What drivers want and how companies are complying
Driver Hwy_MS

Safety & training
Safety and training are also important to hiring and retaining good drivers; the Bureau of Labor Statistics claims a fatality rate of 22 per 100,000 drivers, the highest of any profession—and no amount of compensation or respect is worth a life.

Pingel cites a safety culture—where drivers are given all the tools needed to do the job comfortably—as his number-one way of attracting and retaining good drivers, while Tilden Curl, another owner-operator, believes proper job training is the primary difference between a good driver and a bad one.

“There’s general training and training specific to each type of hauling you do,” observes Curl. “It helps if new drivers can operate around seasoned drivers for a couple years before being put out on their own,” he notes. “Another challenge on the road is knowing all the rules,” he stresses. “Sometimes they change from place to place, and you need classes just to keep up.”

Work-life balance
Three crucial factors to building a skilled fleet of drivers—retention, satisfaction, and motivation—are affected by much more than what’s happening on the road.
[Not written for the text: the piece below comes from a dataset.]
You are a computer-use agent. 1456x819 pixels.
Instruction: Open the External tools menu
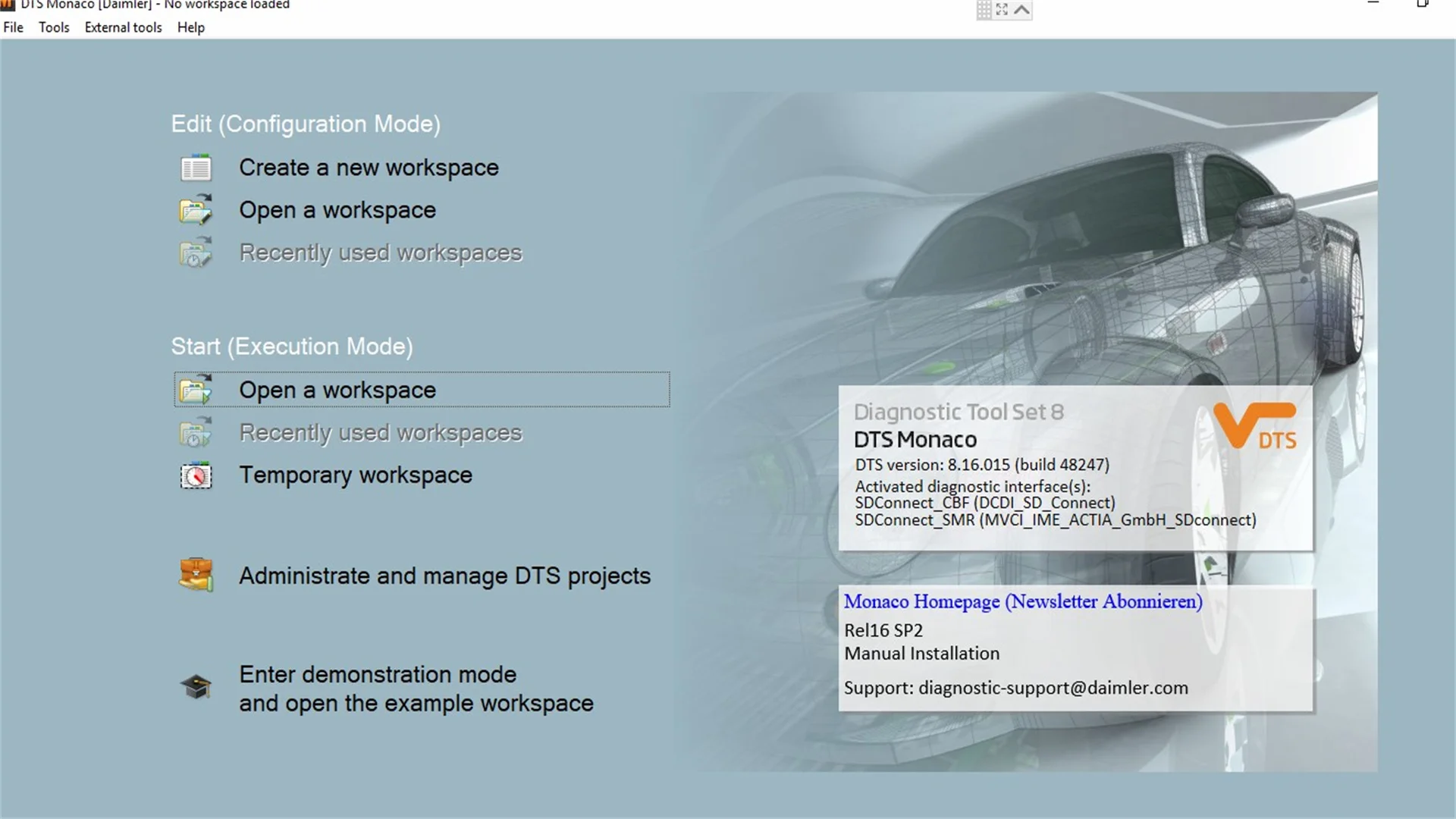[123, 27]

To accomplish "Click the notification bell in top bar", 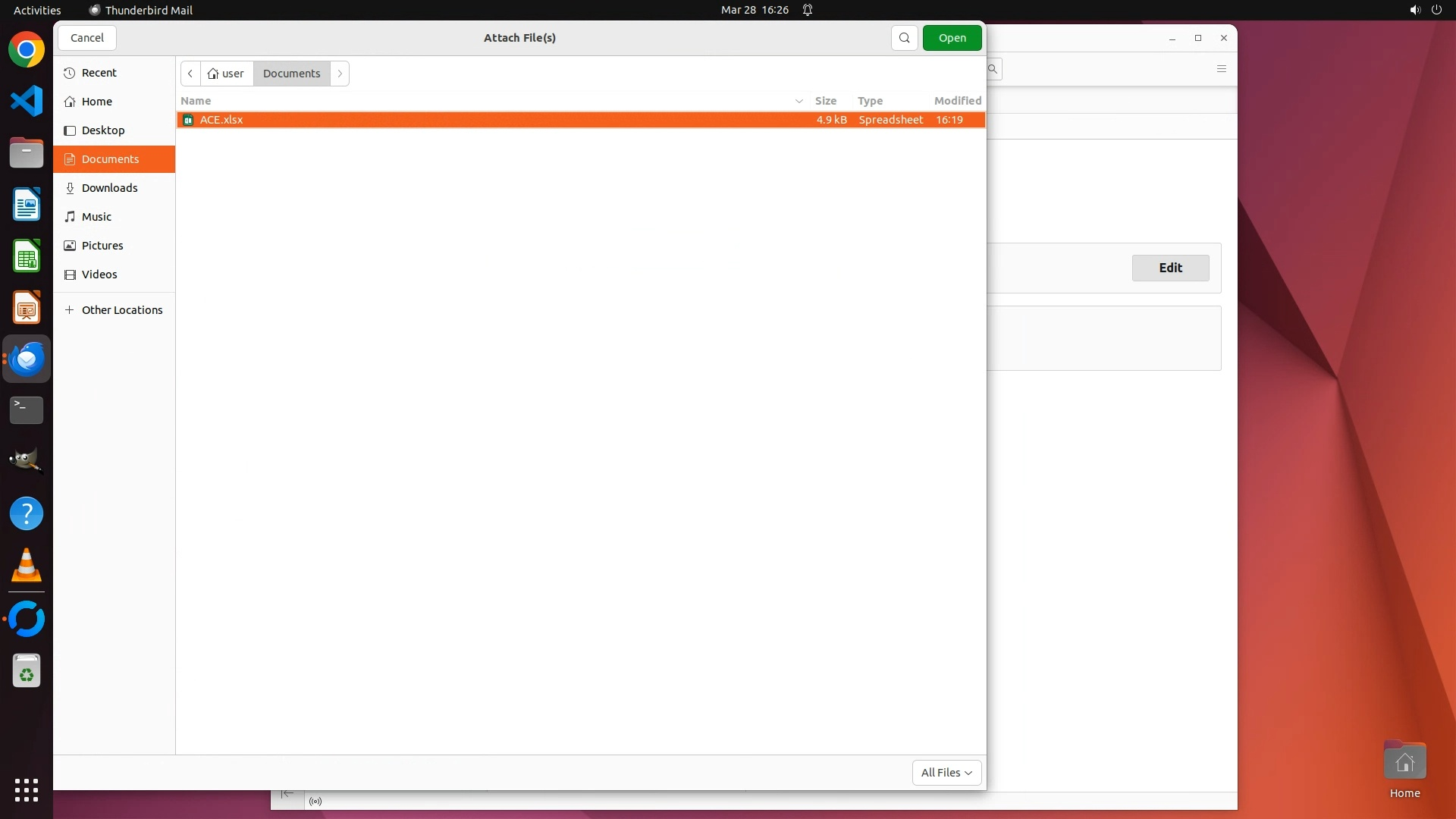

Drivers have families, private lives, and many other interests outside the job, and most are concerned with maintaining these interests under conditions where they’re traveling hundreds of miles away for extended periods of time.

“Some of the biggest challenges come in balancing work and home time, and you need to be able to enjoy the fruits of your labor,” says Curl. “You have to assist drivers in being able to attend to their families’ needs and provide them with a clear pathway to having some privileges in life without cutting into pay too deeply.

“Drivers have very little flexibility in their operating hours,” Curl continues, “and an accident, bad weather, road construction, and even vehicle inspections can eat into the schedule,” he explains. All of these factors can be incredibly stressful, he adds, and supervisors need to be careful about adding more pressure than drivers “are prepared to handle.”

Costs Of Doing Business
For the fortunate and skillful, trucking is a profitable business, but it’s also an expensive one. With a few dips along the way, the adjusted price of fuel has risen steadily since 2000, while driver pay has decreased during the same period. But many costs, some drivers believe, are avoidable and come from the top at the operator’s expense.

Christenson singles out ELDs—electronic logging devices—as a major culprit; the devices, meant to monitor a driver’s progress on the road, make no distinction between unavoidable delays, can lead to unsafe conditions, and are financially painful for operators.